Так я проводил свои бессмысленные дни, стараясь не особо задумываться о сути своего существования, как такового, до тех пор, пока в один прекрасный день все не изменилось настолько кардинально, что я вообще поначалу сомневался, что это правда, а не проказы какого-нибудь не совсем порядочного волшебника.
Не имея возможности устроиться на нормальную работу и приобрести более или менее престижную профессию, я тем не менее, еще десять лет назад научился печатать на компьютере, при чем очень быстро и грамотно и тем самым обеспечил себе довольно сносное в отношении заработка будущее, получив должность внештатного наборщика и верстальщика в одном из больших издательств.
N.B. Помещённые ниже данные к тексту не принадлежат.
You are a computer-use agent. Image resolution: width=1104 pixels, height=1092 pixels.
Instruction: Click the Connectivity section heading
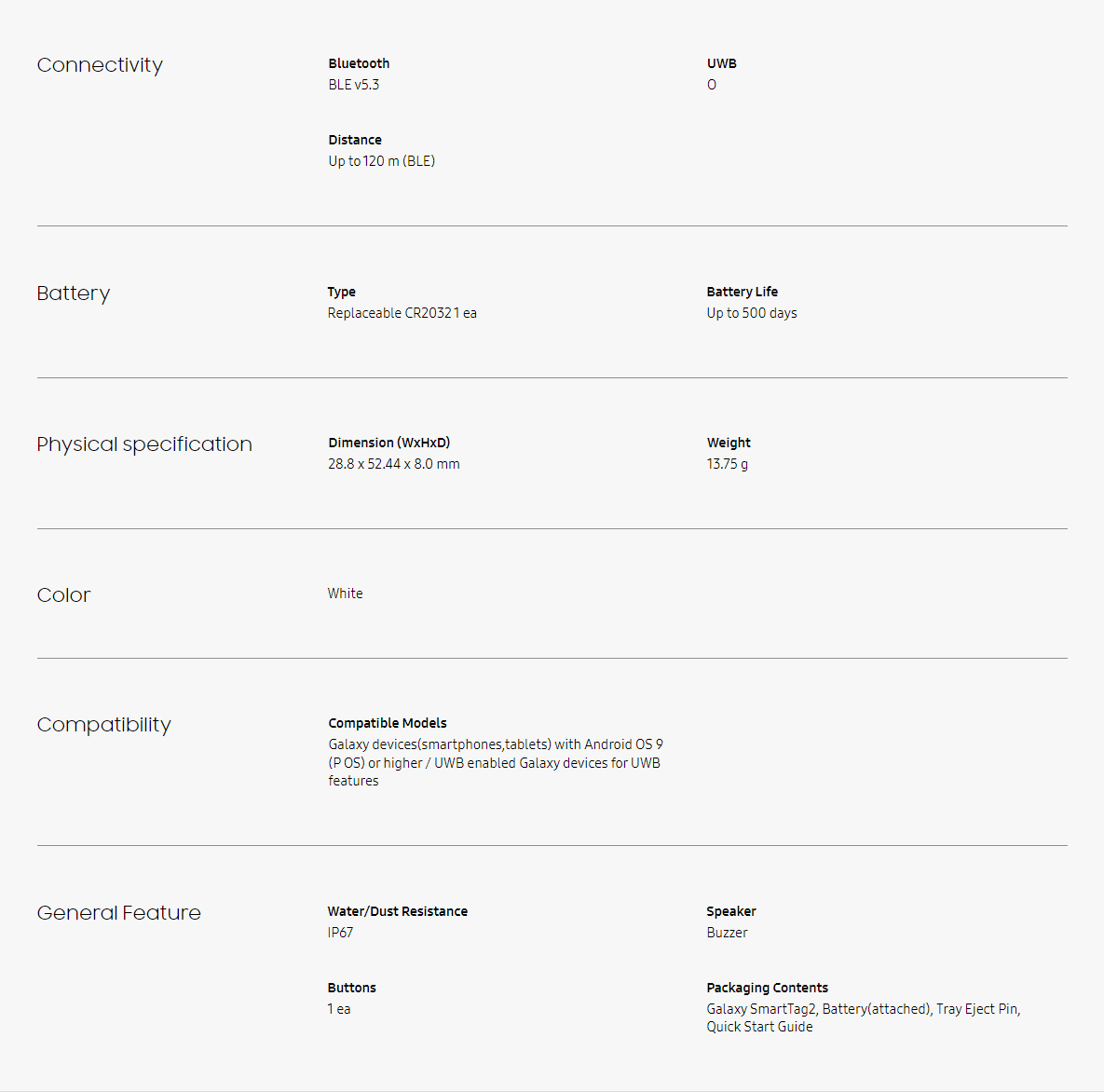(x=100, y=65)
Конечно, работа со сложными и не всегда внятно написанными текстами давалась мне с трудом, в том плане, что от нее у меня обычно повышалось давление, но оплачивался такой труд вполне прилично, на повышение давления я уже давно махнул рукой, а поэтому своим новым призванием был доволен, раз уж судьба не предоставила мне никаких более симпатичных возможностей.
Раз в неделю большая, пожилая тетка с бараньими завитками на голове по имени Адель Самуиловна, работавшая в издательстве (ха-ха!) курьером, посещала мои “шикарные апартаменты”, для того чтобы не без отвращения посидеть пять минут в моей комнатке, передать мне новую рукопись или забрать старую вместе с флешками, сообщить последние сплетни и умчаться восвояси, звеня своими грудями-пельменями по длинной лестнице, в надежде больше никогда не встречать такое жалкое подобие человека, которое по ее мнению всегда представлял собой бедный несчастный я.
Раз в неделю меня удостаивала своим визитом моя домработница Нина Михайловна – женщина во всех смыслах слова видная и аппетитная, на которую я несомненно бы повелся, окажись она хотя бы лет на тридцать помоложе. Нина Михайловна – доблестный пенсионер и ветеран труда еженедельно вывозила из моей квартиры тонны грязи и пыли, делала закупки съестного для моих холодильника и желудка, устраивала большую стирку и глажку и даже иногда делала вполне модельную стрижку на бурной растительности волосяной части моей головы, и все было бы ничего, если бы эта золотая женщина не была глухой, как пробка и немой, как табуретка, что делало общение с ней практически невозможным. А поэтому что называется “А поговорить?” мне было совершенно не с кем. Не говоря уже обо всем остальном.